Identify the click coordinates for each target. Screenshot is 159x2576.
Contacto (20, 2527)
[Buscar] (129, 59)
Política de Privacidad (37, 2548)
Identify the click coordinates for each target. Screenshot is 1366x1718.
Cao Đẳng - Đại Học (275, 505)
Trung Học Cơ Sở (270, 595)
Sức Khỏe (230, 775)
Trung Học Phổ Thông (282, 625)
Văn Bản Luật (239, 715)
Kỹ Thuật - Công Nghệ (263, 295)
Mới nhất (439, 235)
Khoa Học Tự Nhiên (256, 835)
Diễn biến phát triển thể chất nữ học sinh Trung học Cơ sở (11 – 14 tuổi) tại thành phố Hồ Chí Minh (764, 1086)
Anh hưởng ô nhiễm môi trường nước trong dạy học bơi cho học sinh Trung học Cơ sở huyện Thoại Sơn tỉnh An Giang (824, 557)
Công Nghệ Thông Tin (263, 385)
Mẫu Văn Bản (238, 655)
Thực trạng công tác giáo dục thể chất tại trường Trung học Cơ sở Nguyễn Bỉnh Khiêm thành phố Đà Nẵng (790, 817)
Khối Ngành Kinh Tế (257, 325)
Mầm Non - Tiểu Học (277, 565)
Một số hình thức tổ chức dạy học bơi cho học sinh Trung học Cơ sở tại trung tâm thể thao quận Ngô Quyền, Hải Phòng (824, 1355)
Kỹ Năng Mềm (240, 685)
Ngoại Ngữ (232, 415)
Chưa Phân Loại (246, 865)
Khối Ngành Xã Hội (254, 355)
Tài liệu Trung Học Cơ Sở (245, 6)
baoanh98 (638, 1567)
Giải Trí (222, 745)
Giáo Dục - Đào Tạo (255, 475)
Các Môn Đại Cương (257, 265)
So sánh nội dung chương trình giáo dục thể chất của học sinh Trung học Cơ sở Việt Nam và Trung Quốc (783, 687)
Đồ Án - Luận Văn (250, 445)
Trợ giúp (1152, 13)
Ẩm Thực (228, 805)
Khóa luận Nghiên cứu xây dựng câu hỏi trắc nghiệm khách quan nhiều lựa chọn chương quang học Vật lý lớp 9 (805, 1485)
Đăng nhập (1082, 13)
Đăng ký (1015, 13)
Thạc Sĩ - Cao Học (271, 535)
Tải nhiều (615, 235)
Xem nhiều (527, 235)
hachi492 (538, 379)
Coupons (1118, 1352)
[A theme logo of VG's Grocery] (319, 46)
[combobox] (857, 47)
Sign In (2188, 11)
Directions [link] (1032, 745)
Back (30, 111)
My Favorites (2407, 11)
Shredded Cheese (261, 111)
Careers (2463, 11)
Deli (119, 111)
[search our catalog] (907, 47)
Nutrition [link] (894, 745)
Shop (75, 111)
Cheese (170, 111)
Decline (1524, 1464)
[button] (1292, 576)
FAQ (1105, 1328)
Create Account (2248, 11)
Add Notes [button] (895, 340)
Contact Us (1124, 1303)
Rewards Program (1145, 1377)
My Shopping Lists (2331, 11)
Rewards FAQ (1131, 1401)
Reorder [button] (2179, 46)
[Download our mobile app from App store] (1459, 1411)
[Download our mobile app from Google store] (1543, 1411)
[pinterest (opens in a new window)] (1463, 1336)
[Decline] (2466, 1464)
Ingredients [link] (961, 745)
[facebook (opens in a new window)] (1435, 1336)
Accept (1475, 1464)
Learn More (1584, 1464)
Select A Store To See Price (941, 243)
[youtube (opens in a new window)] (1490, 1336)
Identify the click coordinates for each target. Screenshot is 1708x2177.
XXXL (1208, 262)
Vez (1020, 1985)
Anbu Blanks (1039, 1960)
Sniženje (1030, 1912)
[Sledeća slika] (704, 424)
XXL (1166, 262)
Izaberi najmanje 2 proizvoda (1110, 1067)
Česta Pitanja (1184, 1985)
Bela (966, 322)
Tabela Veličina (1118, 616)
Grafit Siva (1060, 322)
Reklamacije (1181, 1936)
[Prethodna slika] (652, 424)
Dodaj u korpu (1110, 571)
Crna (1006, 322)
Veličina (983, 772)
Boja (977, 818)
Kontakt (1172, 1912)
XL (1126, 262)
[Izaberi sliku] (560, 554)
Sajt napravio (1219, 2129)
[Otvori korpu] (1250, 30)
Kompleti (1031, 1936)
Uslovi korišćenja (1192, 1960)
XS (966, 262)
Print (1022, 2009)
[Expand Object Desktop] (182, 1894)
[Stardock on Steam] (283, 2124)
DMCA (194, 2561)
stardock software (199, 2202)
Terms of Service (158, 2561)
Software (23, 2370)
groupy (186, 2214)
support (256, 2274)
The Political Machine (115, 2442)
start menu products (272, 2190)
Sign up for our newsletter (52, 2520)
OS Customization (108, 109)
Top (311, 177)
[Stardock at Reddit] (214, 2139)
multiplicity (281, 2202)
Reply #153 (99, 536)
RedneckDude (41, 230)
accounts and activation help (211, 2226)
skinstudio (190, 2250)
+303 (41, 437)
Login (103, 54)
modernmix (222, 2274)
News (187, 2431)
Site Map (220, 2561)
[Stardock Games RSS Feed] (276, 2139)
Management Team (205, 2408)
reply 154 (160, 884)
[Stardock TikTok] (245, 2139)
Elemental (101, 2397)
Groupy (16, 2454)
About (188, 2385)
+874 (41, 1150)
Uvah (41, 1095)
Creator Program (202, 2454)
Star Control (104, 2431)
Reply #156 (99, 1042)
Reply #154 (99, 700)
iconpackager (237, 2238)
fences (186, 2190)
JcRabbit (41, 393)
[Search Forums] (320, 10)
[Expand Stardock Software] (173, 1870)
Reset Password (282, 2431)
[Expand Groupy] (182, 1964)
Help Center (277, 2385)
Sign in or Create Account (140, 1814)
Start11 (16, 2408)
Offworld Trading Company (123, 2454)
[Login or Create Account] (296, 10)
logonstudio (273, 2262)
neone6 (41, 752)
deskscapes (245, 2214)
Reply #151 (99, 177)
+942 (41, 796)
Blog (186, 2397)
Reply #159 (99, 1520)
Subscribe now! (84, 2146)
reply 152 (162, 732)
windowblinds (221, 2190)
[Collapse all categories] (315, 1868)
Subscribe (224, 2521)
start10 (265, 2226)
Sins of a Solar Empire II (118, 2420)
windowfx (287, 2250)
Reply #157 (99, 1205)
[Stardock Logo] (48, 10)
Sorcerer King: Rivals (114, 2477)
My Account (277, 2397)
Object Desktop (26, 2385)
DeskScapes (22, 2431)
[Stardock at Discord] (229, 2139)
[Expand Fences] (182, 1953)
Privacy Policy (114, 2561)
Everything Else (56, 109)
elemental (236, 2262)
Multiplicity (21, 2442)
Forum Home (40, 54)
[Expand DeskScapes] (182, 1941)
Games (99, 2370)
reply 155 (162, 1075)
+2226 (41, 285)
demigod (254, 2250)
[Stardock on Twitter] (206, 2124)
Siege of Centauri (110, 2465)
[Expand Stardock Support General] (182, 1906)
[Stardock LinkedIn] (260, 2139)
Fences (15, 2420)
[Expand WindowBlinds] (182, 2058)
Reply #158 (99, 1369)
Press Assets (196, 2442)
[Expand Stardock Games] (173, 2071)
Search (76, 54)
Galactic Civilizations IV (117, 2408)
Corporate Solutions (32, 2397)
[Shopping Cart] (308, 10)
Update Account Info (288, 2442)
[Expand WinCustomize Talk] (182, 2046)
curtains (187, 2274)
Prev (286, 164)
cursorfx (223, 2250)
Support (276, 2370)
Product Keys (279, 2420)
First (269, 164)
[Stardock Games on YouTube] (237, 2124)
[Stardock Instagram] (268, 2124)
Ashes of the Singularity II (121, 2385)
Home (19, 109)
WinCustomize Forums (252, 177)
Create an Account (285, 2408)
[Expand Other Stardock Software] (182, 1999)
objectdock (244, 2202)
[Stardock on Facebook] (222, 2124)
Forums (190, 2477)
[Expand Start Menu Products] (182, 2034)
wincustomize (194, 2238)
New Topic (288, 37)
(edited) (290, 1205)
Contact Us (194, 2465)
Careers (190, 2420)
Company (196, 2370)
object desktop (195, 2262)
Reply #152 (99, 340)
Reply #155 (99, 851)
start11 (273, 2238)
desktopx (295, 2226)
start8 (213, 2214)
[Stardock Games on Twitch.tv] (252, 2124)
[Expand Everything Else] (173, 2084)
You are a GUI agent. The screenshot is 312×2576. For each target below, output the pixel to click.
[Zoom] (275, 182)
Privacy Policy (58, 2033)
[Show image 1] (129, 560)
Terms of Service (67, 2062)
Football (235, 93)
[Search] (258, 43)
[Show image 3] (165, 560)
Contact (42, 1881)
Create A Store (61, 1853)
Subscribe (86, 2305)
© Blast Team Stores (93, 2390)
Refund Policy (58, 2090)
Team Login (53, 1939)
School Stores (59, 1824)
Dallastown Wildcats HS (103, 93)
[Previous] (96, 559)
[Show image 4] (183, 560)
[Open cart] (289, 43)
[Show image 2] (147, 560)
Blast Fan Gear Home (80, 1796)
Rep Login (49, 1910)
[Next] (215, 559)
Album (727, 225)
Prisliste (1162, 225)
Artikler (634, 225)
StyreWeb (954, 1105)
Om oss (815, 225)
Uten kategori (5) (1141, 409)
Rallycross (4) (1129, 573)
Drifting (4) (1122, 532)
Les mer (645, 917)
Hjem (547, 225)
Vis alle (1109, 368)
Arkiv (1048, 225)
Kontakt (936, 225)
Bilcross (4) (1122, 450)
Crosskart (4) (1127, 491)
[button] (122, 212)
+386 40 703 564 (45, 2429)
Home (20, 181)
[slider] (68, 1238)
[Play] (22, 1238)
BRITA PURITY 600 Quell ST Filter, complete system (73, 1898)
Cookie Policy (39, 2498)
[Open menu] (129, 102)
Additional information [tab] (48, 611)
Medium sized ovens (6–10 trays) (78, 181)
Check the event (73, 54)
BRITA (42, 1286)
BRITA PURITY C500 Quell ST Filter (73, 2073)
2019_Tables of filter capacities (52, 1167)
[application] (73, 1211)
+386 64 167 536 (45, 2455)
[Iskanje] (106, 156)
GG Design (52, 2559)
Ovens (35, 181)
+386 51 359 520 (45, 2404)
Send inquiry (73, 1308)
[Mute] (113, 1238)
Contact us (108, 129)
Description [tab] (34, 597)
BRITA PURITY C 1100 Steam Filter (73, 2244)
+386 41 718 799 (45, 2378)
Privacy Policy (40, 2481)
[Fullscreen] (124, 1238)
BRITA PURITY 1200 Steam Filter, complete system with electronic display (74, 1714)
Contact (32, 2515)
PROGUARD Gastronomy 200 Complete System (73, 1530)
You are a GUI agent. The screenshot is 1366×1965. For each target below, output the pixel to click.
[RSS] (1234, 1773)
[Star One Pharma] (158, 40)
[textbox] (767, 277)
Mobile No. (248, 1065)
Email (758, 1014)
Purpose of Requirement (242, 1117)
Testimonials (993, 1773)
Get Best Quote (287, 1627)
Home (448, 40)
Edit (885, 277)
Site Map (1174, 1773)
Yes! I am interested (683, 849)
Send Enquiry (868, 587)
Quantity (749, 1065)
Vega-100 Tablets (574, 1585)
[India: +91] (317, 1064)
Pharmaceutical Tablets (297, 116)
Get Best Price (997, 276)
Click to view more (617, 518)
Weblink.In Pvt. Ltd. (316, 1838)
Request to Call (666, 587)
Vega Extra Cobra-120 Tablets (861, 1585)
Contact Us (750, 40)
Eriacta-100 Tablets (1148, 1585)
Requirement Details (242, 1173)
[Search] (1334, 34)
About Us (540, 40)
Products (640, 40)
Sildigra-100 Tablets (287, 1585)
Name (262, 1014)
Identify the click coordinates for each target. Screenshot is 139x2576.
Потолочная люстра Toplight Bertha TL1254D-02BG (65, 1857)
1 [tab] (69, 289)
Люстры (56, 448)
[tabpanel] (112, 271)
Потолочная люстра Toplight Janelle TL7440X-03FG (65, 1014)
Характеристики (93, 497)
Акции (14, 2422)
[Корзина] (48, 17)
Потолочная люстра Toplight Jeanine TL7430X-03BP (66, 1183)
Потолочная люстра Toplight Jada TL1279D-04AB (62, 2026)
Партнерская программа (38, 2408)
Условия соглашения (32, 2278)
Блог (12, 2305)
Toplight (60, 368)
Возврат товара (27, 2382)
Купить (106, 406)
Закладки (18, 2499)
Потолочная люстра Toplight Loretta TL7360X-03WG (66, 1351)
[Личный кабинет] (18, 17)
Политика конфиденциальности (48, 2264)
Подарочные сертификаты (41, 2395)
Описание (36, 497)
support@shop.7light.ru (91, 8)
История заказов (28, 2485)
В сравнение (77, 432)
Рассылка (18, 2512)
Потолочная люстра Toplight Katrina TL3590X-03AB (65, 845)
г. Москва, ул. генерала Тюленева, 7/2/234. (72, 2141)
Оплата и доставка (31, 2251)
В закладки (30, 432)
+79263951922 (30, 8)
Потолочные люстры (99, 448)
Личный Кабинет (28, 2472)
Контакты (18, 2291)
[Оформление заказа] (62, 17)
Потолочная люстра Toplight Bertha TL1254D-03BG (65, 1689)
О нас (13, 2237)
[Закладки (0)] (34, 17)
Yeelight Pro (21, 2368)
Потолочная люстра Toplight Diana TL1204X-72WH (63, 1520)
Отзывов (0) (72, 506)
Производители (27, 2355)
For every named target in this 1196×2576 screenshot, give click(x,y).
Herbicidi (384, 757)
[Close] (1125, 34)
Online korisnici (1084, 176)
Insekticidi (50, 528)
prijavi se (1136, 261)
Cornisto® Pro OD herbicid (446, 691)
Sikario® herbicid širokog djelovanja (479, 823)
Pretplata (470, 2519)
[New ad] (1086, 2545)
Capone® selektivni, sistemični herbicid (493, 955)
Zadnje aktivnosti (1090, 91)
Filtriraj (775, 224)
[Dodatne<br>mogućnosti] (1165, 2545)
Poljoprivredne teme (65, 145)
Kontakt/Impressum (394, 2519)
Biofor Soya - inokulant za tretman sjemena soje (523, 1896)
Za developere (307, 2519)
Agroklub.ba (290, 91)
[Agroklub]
▬▬▬▬▬▬
_Activity:_ The lines above starting at the one that contains "My Favorites (2407, 11)" and ending at the one that contains "XL (1126, 262)" must be transcribed exactly, and no other lines may appear.

_Exercise answer:_
My Favorites (2407, 11)
Shredded Cheese (261, 111)
Careers (2463, 11)
Deli (119, 111)
[search our catalog] (907, 47)
Nutrition [link] (894, 745)
Shop (75, 111)
Cheese (170, 111)
Decline (1524, 1464)
[button] (1292, 576)
FAQ (1105, 1328)
Create Account (2248, 11)
Add Notes [button] (895, 340)
Contact Us (1124, 1303)
Rewards Program (1145, 1377)
My Shopping Lists (2331, 11)
Rewards FAQ (1131, 1401)
Reorder [button] (2179, 46)
[Download our mobile app from App store] (1459, 1411)
[Download our mobile app from Google store] (1543, 1411)
[pinterest (opens in a new window)] (1463, 1336)
[Decline] (2466, 1464)
Ingredients [link] (961, 745)
[facebook (opens in a new window)] (1435, 1336)
Accept (1475, 1464)
Learn More (1584, 1464)
Select A Store To See Price (941, 243)
[youtube (opens in a new window)] (1490, 1336)
Identify the click coordinates for each target. Screenshot is 1708x2177.
XXXL (1208, 262)
Vez (1020, 1985)
Anbu Blanks (1039, 1960)
Sniženje (1030, 1912)
[Sledeća slika] (704, 424)
XXL (1166, 262)
Izaberi najmanje 2 proizvoda (1110, 1067)
Česta Pitanja (1184, 1985)
Bela (966, 322)
Tabela Veličina (1118, 616)
Grafit Siva (1060, 322)
Reklamacije (1181, 1936)
[Prethodna slika] (652, 424)
Dodaj u korpu (1110, 571)
Crna (1006, 322)
Veličina (983, 772)
Boja (977, 818)
Kontakt (1172, 1912)
XL (1126, 262)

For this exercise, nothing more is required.